## THE TASK
Switch "star icon" to "heart icon" in the stretch of records from the line containing "Task: Enable the Delete jobs permission" through the line containing "page with the", and leave everything else unchanged. Give back only those lines, without the pictures.

## EXERCISE DATA
------------------------------------

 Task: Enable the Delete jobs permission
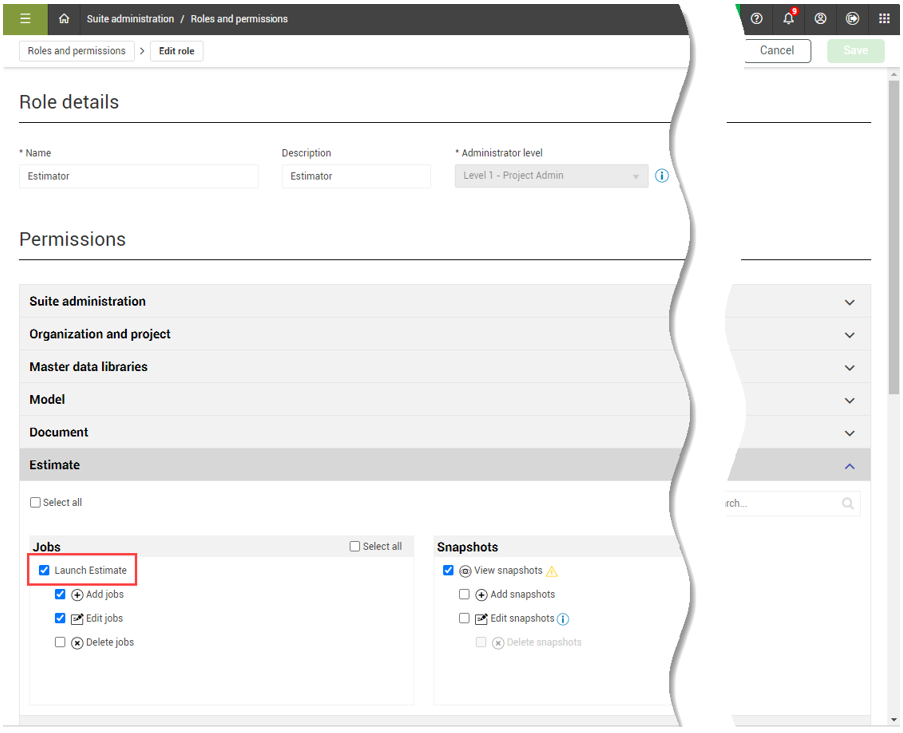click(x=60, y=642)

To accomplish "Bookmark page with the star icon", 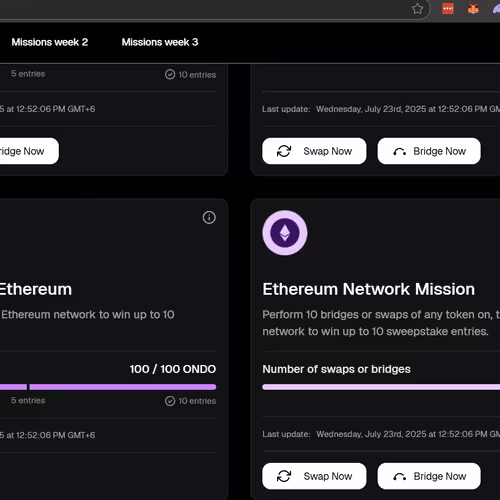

------------------------------------

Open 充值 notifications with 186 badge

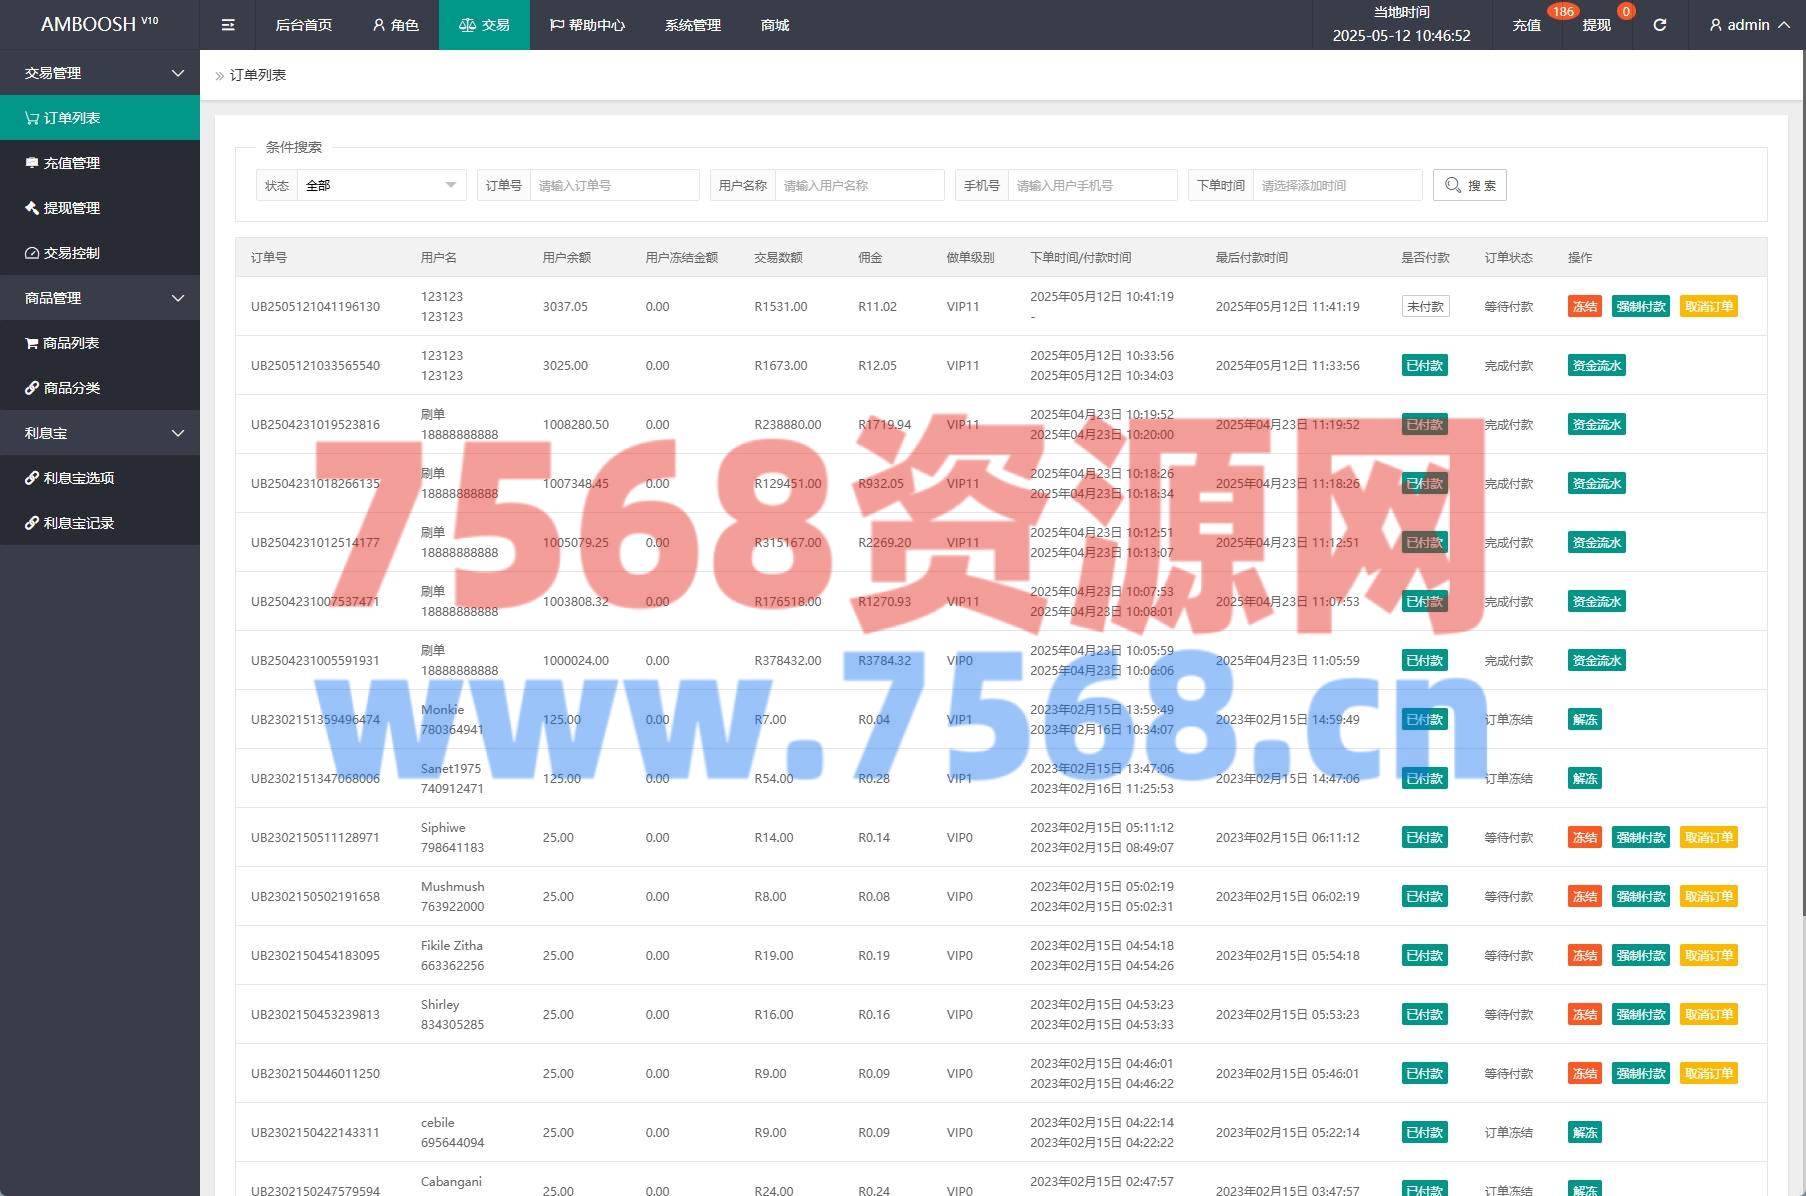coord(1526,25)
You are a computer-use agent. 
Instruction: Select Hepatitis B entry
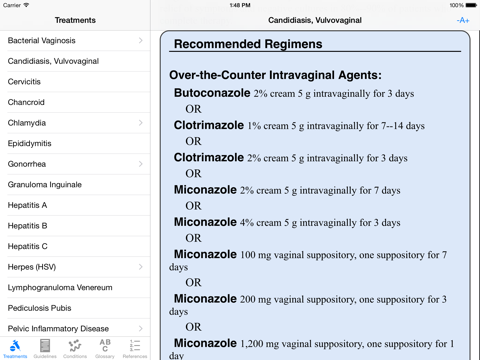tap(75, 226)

------------------------------------

## SOLVED PROBLEM
 Task: Enable the Delete jobs permission
click(x=60, y=642)

To accomplish "Bookmark page with the heart icon", 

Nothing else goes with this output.